- Data to use -
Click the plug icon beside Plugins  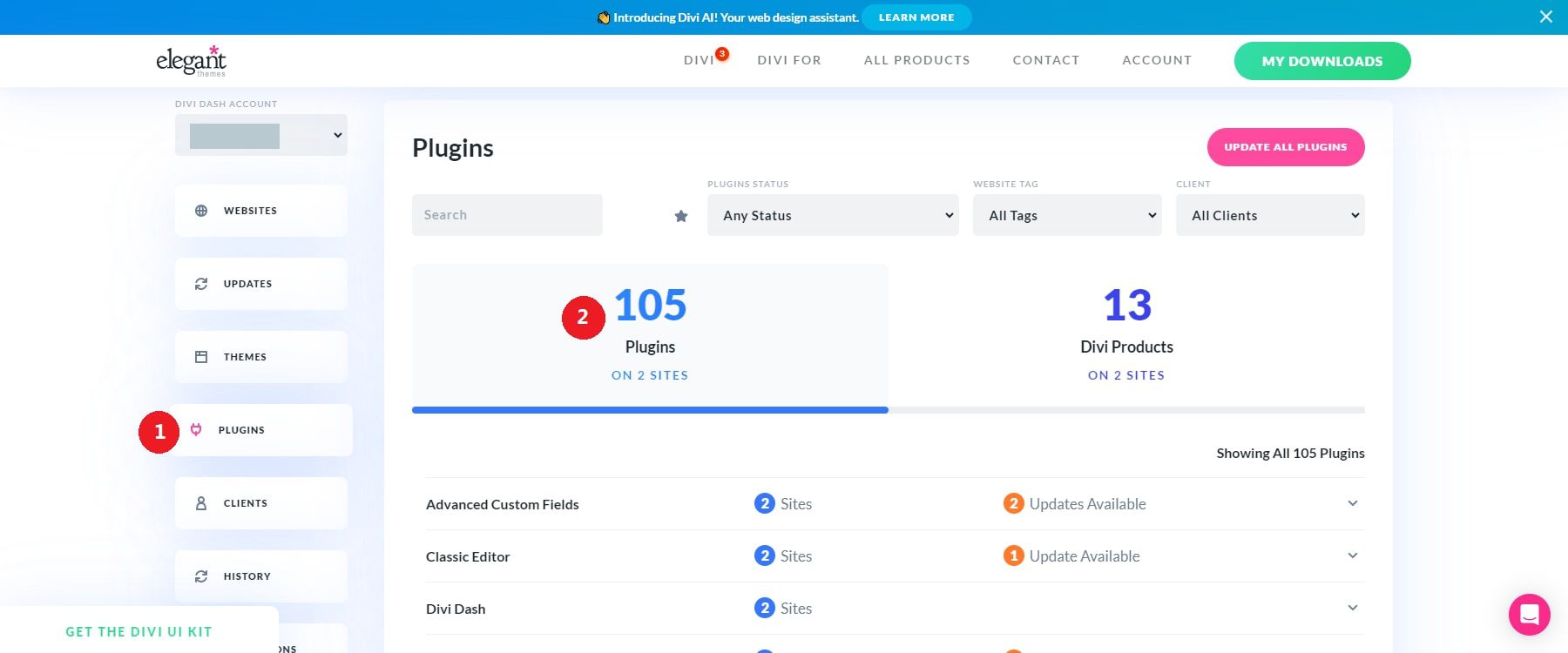[196, 430]
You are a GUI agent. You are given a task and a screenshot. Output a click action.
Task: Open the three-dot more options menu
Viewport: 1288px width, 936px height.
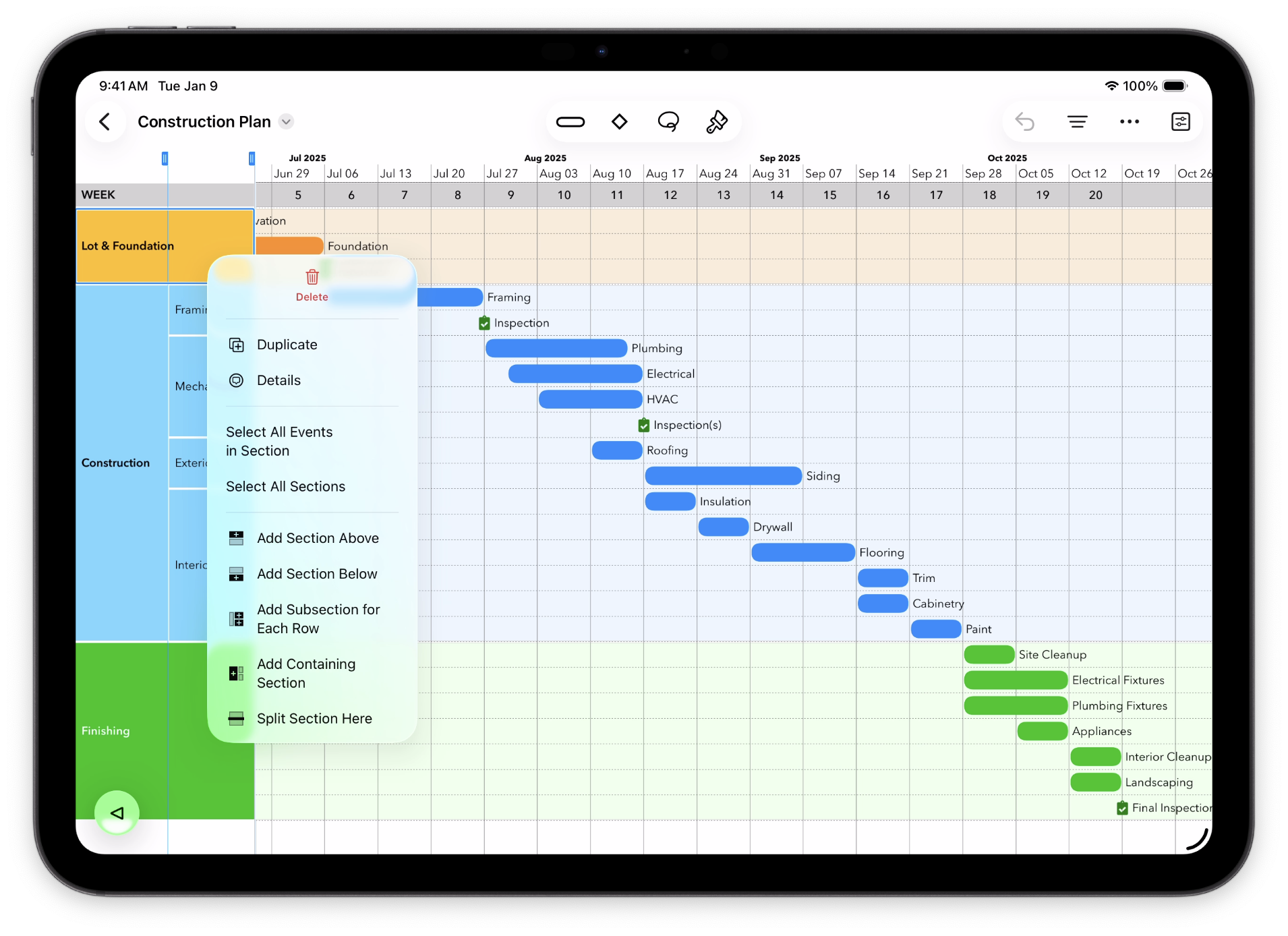(x=1129, y=122)
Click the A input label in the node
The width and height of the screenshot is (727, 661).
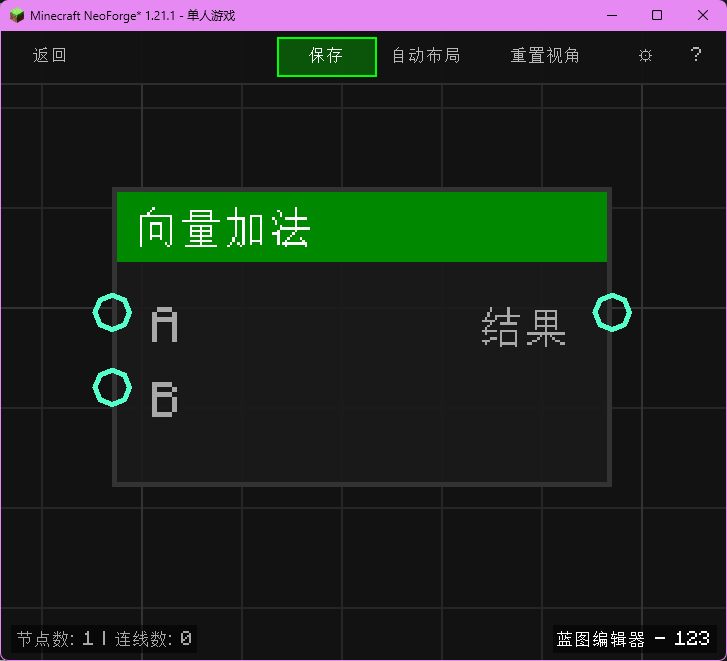(165, 327)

- Task statement -
Write out, exactly and only, the lines from the one containing "You are a GUI" through the last line of the material above. Pictures do not go in the copy.

- Answer section -
You are a GUI agent. You are given a task and a screenshot. Output a click action.
Task: Open the three-dot more options menu
Viewport: 1288px width, 936px height.
(x=1129, y=122)
Click the A input label in the node
The width and height of the screenshot is (727, 661).
(165, 327)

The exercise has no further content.